Second width Ly=165nm of orthogonal cross Silver nanorod structure.Incident light polarization angle and x angular separations θ= 45°。

It is shown in Figure 11, it is the phase place and position phase of the transmitted light of three Central Asia wavelength transmission formula two-dimensional metallic wave plate of embodiment Difference is with incident wavelength change profile figure, shown in Figure 12, and incident light polarization angle is along transmitance when x and incident y-axis direction With wavelength change scattergram, it can be seen that position is differed in the over an ultra between 2500nm to 5000nm, transmitted electric fields The position difference change of two quadrature components meets the necessary position of quarter-wave plate and differs condition, realize ultra-wide less than the 2% of pi/2 Band.

Claims (5)

1. a kind of sub-wavelength ultra broadband transmission-type two-dimensional metallic wave plate, is made up of some periodic wave plate units, and its feature exists In：The wave plate unit includes SiO₂Substrate and the orthogonal cross Silver nanorod structure on the substrate,

The substrate is square substrates, and its length of side P is 800 ~ 1000nm,

The height H of the orthogonal cross Silver nanorod structure is 100 ~ 150nm,

First length of the orthogonal cross Silver nanorod structure is equal with the side length of substrate,

First width W of the orthogonal cross Silver nanorod structure is 200 ~ 300nm,

Second length Lx of the orthogonal cross Silver nanorod structure is 550 ~ 650nm,

Second width Ly of the orthogonal cross Silver nanorod structure is 150 ~ 170nm.

2. sub-wavelength ultra broadband transmission-type two-dimensional metallic wave plate according to claim 1, it is characterised in that：The substrate is Square substrates, its length of side P=950nm, the height H=125nm of the orthogonal cross Silver nanorod structure,

First length of the orthogonal cross Silver nanorod structure is equal with the side length of substrate,

First width W=300nm of the orthogonal cross Silver nanorod structure,

Second length Lx=600nm of the orthogonal cross Silver nanorod structure,

Second width Ly=160nm of the orthogonal cross Silver nanorod structure.

3. sub-wavelength ultra broadband transmission-type two-dimensional metallic wave plate according to claim 1, it is characterised in that：The substrate is Square substrates, its length of side P=880nm, the height H=100nm of the orthogonal cross Silver nanorod structure,

First length of orthogonal cross Silver nanorod structure is equal with the side length of substrate,

First width W=300nm of orthogonal cross Silver nanorod structure,

Second length Lx=560nm of orthogonal cross Silver nanorod structure,

Second width Ly=160nm of orthogonal cross Silver nanorod structure.
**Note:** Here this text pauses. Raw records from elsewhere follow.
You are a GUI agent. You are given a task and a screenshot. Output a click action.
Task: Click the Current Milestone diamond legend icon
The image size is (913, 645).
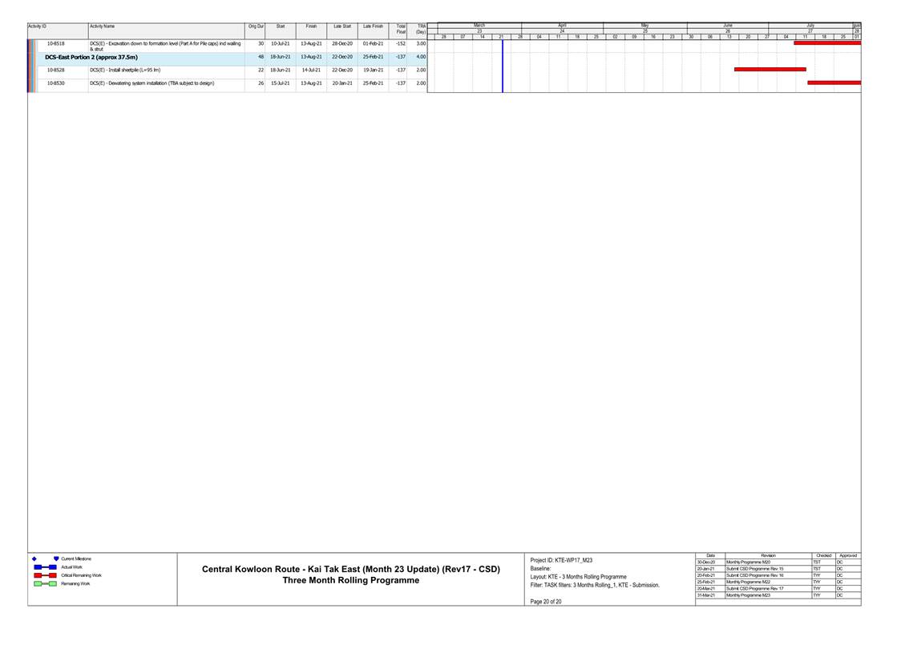tap(34, 558)
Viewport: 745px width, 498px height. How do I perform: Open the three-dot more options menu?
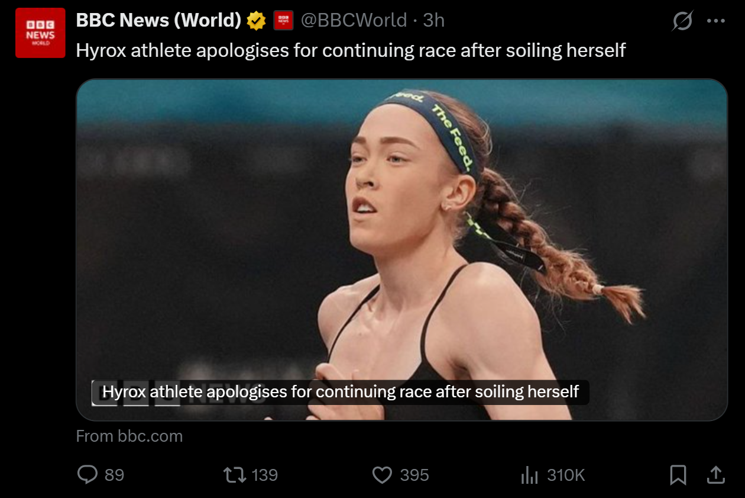(x=715, y=21)
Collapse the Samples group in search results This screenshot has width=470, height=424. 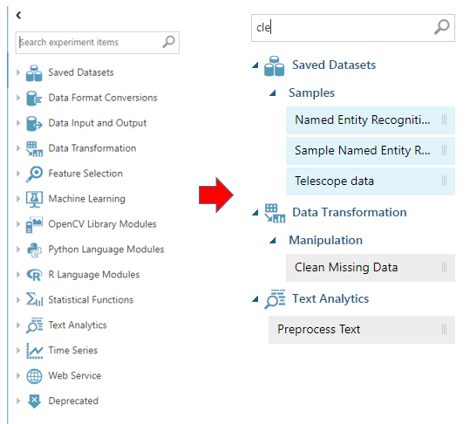pos(273,93)
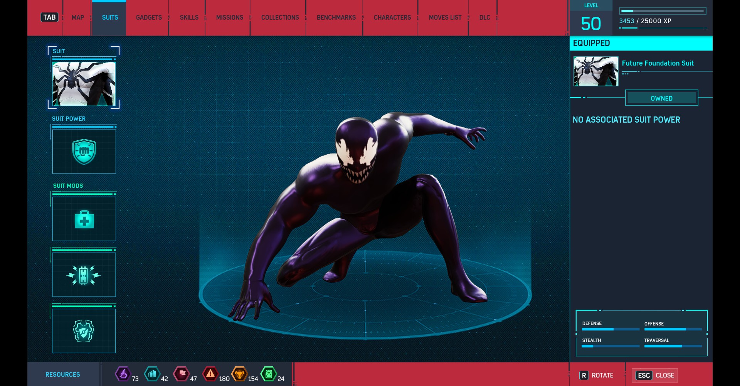The width and height of the screenshot is (740, 386).
Task: Go to the Map tab
Action: tap(77, 18)
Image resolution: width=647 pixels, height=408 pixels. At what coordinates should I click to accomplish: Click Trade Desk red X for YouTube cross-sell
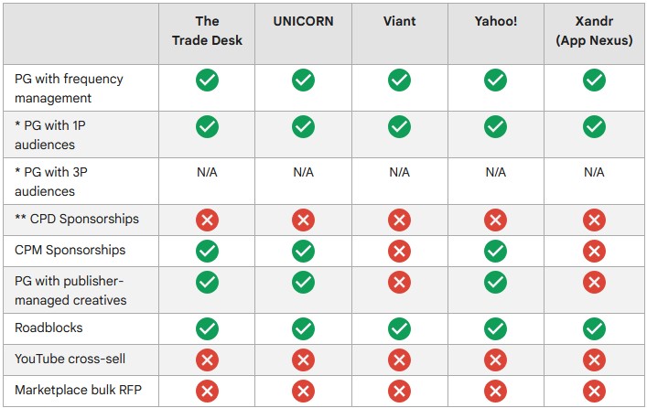pyautogui.click(x=207, y=360)
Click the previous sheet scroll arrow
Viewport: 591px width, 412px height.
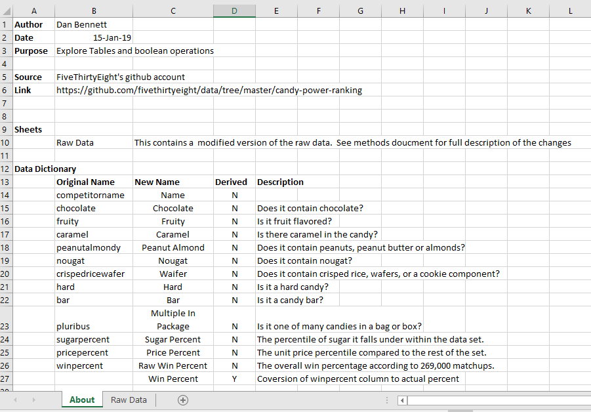point(16,400)

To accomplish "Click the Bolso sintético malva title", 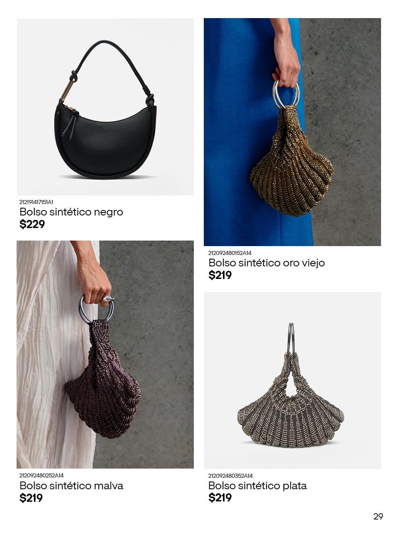I will point(71,486).
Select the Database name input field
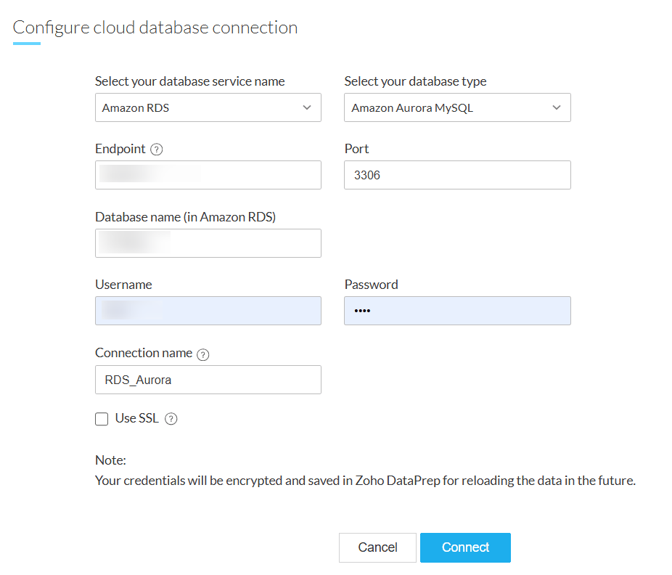This screenshot has width=672, height=575. tap(208, 243)
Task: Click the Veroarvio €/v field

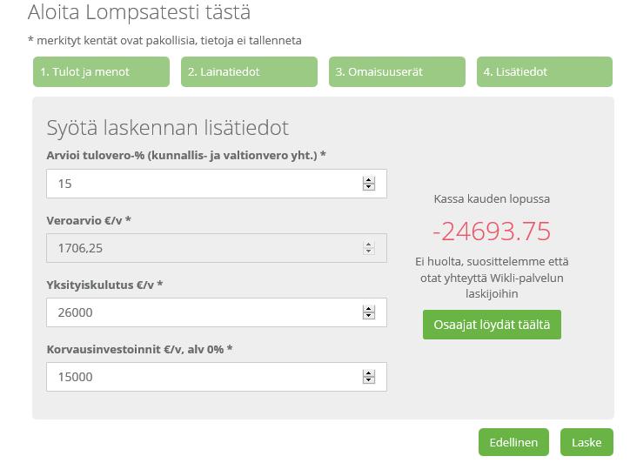Action: click(217, 248)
4. sub-wavelength ultra broadband transmission-type two-dimensional metallic wave plate according to claim 1, it is characterised in that：The substrate shape Shape for square, its length of side P=850nm, the height H=140nm of the orthogonal cross Silver nanorod structure,

First length of orthogonal cross Silver nanorod structure is equal with the side length of substrate,

First width W=210nm of orthogonal cross Silver nanorod structure,

Second length Lx=630nm of orthogonal cross Silver nanorod structure,

Second width Ly=165nm of orthogonal cross Silver nanorod structure.

5. sub-wavelength ultra broadband transmission-type two-dimensional metallic wave plate according to claim 1, it is characterised in that：Work as line polarized light When incident, its polarization angle changes with the change of wavelength so that amplitude component Ex=Ey, and the position phase of the metal wave plate point Cloth keeps constant.